In the illustrated embodiment siplid 2 (fig. 3) is provided with clamping edge 8 having an outward extending edge 42 and a colar portion 44. A first radial circumferential edge 46 is configured for clamping around the container edge. Furthermore, there is provided a second radial circumferential edge 48 and a groove 50 for liquid collection and allowing some resilient movement when positioning siplid 2 on a container.

Container 52 (fig. 4) is provided with siplid 2. Container 52 has a container axis 54 and a container edge or bead-like mouth edge 56. In the illustrated embodiment lid axis 14 and container axis 54 extend in the same direction and overlap.

In the illustrated embodiment natural fibres 58 are provided in siplid 2.

When using siplid 2 it is often denested from stack 60 and then positioned above bead like mouth edge 56 of container 52. Pushing siplid 2 downwards moves clamping edge 8 slightly outwards using some resilient movement that is (partly) enabled by groove 50. Pushing siplid 2 further downwards positions siplid 2 around edge 56. The, breaking elements 30 are ruptured, tab 20 is rotated around hinge 32 and is preferably positioned in recess 22. By pushing tab 20 downwards into recess 22 an efficient lock is achieved as a result of performing a twisting movement that is caused by providing hinge axis 32 at the lid angle a.

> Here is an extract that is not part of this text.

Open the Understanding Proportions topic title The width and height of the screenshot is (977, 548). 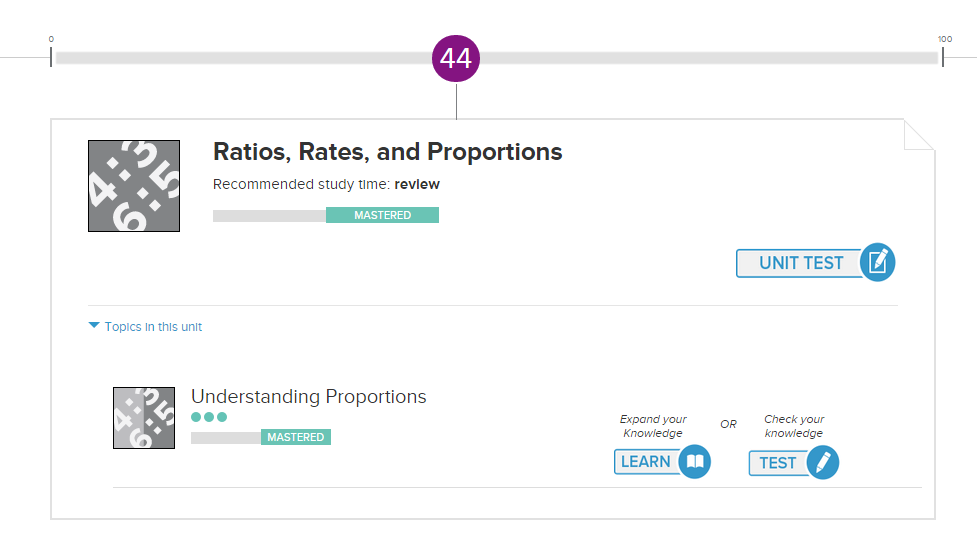(x=308, y=397)
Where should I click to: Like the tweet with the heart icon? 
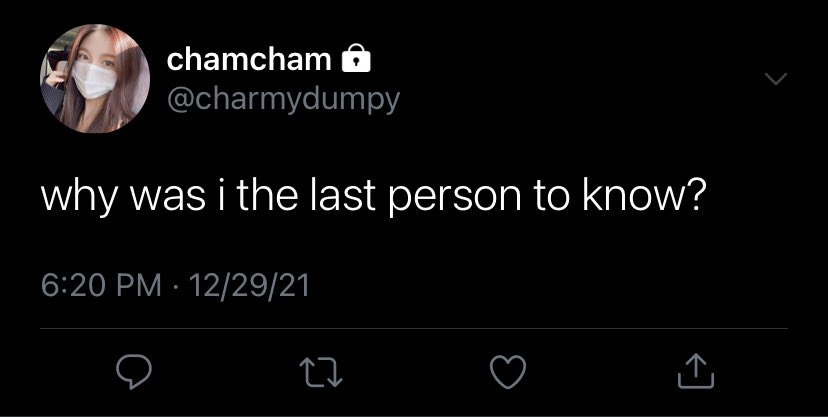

Then, container 52 with siplid 2 is ready for use.

In the manufacturing process of siplid 2 first a moulded pulp material is prepared. Optionally, an amount of biodegradable aliphatic polyester, such as PBS and/or PB AT, is blended or mixed into the moulded pulp material. Preferably, the raw siplid is moulded and dried. Post- moulded operations can be performed involving decoration. Alternatively, or in addition thereto, an amount of natural fibres can be added to the moulded pulp. Also optionally, a refining step can be performed to the material of the moulded pulp.

Experiments were performed with siplid 2. For example, measurements at a temperature of about 23° and a relative humidity of about 50% involved a compression test. This showed a sufficient compression value that is even better as compared to conventional siplids. Other tests related to further properties of the siplid, such as denesting. It is noted that experiments showed that providing an amount of biodegradable aliphatic polyester in the moulded fibre improves denesting properties of the siplid from a stack over a range of conditions. The present invention is by no means limited to the above described preferred embodiments thereof. The rights sought are defined by the following claims, within the scope of which many modifications can be envisaged.